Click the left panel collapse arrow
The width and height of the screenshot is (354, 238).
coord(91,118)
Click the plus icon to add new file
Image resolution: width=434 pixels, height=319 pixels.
* * *
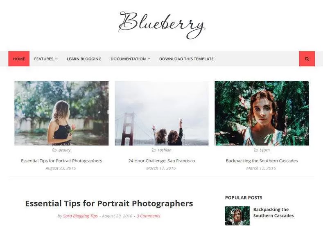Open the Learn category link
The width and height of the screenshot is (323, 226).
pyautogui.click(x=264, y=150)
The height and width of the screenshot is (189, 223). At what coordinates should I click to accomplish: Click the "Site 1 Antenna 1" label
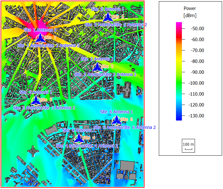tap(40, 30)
==
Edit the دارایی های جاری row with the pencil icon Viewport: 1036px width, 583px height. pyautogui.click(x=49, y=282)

**EXERCISE PROMPT:** Copy the records above word for word, from the line that contains "Open the Learn category link" down to the line that contains "tap(40, 30)", including both of those lines. Leave out the pictures.

**ANSWER TO THIS EXERCISE:**
Open the Learn category link
The width and height of the screenshot is (323, 226).
pyautogui.click(x=264, y=150)
The height and width of the screenshot is (189, 223). At what coordinates should I click to accomplish: Click the "Site 1 Antenna 1" label
tap(40, 30)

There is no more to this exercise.